**About this exercise**:
Using the data below, copy every line that contains the word "computer".

Excerpts from a dataset:

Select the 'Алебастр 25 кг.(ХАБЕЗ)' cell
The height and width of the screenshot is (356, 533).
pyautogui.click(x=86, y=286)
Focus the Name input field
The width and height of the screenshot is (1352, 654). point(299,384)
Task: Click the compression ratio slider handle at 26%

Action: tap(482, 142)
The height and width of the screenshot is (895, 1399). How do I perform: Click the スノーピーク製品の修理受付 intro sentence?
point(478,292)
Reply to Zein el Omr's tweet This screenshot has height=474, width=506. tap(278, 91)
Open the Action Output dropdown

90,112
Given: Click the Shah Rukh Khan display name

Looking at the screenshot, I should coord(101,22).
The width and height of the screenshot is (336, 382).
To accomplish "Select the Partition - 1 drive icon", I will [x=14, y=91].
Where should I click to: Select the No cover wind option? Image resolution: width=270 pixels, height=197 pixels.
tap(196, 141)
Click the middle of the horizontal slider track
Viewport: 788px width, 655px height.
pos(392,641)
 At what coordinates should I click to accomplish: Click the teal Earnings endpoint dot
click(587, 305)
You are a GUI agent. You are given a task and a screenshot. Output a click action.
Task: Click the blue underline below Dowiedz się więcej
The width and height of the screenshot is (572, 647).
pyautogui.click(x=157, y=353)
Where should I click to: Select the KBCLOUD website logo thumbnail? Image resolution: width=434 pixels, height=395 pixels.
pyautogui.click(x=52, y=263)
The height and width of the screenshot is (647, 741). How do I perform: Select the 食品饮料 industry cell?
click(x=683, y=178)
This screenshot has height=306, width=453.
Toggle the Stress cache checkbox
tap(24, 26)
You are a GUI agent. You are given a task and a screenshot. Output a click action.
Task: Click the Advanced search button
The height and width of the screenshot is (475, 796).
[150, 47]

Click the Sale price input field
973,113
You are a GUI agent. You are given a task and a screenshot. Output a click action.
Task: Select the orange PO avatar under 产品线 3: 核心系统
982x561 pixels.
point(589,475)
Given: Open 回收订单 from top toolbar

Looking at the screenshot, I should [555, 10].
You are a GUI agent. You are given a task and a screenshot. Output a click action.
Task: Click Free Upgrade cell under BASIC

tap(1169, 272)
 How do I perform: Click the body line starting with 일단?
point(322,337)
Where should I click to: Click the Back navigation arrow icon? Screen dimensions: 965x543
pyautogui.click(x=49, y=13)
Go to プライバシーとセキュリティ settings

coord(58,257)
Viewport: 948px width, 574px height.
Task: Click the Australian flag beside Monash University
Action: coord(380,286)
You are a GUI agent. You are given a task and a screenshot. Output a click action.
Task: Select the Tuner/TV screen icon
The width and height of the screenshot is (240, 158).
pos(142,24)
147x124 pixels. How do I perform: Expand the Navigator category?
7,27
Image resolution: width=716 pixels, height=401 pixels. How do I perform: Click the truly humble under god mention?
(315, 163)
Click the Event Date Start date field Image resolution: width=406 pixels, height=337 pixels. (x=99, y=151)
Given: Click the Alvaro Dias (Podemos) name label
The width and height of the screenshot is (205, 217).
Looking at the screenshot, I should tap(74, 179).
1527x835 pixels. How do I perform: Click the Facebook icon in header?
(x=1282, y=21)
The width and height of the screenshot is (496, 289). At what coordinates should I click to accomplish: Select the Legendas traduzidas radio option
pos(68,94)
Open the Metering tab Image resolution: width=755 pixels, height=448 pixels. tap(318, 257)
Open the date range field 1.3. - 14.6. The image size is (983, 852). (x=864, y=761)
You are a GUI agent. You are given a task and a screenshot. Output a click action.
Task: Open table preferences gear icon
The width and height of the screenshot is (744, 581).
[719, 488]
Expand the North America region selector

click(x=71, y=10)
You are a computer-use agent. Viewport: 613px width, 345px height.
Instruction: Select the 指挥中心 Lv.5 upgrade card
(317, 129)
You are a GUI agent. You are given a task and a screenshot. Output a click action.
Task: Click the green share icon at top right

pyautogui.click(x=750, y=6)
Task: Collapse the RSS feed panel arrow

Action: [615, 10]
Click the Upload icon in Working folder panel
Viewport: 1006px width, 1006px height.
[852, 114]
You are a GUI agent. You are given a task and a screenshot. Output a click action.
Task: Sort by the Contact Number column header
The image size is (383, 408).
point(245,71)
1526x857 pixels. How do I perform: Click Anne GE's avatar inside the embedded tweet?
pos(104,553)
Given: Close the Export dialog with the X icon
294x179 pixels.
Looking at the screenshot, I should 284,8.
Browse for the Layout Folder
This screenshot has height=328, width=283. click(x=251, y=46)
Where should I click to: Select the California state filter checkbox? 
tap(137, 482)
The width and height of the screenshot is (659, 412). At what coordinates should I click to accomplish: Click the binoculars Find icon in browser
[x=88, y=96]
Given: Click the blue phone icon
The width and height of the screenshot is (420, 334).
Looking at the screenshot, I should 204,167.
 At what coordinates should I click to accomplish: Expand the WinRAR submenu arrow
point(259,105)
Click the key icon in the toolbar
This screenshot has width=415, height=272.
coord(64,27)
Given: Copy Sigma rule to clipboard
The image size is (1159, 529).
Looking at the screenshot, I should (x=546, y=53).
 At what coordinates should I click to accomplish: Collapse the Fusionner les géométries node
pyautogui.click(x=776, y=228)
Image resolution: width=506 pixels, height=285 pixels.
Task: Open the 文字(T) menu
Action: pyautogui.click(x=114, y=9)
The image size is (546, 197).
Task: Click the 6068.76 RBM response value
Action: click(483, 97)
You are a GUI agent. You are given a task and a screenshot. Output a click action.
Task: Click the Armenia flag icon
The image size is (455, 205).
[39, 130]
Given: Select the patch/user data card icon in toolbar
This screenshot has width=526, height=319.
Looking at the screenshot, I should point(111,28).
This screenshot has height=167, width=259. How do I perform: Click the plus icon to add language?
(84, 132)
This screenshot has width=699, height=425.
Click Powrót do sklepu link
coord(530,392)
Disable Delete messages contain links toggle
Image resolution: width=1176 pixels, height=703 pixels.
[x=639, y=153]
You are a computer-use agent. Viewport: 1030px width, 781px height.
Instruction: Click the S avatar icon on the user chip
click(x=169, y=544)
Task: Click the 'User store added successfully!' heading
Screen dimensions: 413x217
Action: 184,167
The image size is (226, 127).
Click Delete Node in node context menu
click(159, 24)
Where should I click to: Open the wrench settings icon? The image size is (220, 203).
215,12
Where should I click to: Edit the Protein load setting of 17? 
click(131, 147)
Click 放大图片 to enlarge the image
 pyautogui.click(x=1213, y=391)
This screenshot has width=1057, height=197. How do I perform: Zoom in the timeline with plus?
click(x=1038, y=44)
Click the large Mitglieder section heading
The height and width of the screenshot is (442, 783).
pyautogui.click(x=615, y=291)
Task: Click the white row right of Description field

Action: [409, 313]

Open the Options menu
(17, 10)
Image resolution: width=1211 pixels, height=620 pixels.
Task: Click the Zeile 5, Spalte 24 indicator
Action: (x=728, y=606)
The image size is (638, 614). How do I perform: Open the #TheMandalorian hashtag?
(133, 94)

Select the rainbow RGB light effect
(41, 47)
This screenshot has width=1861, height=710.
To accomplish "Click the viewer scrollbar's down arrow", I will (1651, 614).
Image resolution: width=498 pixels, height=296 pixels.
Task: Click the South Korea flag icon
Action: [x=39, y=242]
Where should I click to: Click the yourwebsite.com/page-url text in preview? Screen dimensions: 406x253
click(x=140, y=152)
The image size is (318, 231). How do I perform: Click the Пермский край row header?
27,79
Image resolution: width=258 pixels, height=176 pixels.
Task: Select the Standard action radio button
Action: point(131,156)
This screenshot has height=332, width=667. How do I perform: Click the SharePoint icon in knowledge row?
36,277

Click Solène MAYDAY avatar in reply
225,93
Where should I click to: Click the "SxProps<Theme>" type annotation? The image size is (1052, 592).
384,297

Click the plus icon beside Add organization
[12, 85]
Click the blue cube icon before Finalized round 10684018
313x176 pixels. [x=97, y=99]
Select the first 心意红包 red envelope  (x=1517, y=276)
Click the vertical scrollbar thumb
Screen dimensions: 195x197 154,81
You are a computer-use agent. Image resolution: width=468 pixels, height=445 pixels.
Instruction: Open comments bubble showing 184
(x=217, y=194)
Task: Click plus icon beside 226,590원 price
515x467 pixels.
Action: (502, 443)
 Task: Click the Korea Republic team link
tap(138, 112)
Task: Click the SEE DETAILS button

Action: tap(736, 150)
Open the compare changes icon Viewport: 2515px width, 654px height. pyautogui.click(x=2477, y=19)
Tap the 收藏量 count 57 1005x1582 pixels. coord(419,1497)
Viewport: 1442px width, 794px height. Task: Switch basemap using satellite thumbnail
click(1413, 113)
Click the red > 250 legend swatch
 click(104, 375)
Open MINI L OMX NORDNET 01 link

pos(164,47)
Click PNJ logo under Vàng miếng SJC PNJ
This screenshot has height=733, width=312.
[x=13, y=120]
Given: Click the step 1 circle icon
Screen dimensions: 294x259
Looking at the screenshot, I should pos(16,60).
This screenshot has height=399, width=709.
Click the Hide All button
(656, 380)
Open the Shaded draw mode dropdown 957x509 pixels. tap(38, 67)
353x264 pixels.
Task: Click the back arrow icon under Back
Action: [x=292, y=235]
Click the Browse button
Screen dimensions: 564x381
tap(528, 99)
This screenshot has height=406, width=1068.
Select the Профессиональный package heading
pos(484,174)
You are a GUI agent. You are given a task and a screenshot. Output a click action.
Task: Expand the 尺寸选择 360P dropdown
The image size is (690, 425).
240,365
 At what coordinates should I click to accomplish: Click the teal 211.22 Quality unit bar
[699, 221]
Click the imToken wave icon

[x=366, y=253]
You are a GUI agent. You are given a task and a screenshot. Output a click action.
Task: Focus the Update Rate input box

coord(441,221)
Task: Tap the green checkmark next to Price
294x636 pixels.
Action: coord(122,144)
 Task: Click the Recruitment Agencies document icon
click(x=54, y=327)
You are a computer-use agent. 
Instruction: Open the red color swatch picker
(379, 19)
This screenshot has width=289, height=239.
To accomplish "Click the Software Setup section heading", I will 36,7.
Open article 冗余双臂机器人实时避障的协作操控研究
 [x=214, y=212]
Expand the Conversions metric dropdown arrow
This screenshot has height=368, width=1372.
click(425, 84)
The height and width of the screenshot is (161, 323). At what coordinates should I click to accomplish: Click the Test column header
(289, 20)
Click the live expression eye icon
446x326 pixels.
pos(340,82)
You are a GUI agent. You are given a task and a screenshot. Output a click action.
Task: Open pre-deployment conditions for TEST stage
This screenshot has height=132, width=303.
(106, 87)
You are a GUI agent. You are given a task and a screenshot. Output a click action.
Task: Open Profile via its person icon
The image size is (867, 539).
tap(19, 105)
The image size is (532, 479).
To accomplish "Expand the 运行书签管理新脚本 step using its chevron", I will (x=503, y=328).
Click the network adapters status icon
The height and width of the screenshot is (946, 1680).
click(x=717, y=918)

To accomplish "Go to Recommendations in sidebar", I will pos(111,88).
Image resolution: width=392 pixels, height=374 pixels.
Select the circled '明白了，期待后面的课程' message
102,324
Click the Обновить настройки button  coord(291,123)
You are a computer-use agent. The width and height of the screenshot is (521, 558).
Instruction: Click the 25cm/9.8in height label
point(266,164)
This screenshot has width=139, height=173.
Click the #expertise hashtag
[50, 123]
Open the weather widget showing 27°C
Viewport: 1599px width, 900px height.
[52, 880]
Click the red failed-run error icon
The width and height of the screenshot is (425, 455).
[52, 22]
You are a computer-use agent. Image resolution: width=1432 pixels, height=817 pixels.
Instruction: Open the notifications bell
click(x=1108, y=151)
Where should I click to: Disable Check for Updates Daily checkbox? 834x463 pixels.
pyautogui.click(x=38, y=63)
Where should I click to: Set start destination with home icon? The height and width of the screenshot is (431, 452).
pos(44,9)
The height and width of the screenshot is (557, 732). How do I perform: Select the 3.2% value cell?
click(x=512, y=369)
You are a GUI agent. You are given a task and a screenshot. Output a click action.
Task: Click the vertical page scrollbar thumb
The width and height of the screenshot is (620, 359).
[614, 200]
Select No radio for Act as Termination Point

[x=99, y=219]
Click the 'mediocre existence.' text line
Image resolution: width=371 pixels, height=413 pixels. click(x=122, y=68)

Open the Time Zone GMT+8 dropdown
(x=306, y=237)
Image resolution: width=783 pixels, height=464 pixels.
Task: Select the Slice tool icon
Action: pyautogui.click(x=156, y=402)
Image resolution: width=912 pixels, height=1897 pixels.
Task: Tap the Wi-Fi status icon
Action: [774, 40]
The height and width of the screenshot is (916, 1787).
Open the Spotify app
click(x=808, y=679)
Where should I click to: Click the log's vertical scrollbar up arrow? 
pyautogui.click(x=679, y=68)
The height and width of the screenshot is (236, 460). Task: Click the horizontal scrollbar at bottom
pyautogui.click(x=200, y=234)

**Finished task**:
You are a computer-use agent. Viewport: 613px width, 345px height.
You are a computer-use agent. Viewport: 1030px width, 781px height.
You are a computer-use agent. Image resolution: width=468 pixels, height=445 pixels.
You are a computer-use agent. 
You are a computer-use agent. The width and height of the screenshot is (521, 558).
You are a computer-use agent. Image resolution: width=1432 pixels, height=817 pixels.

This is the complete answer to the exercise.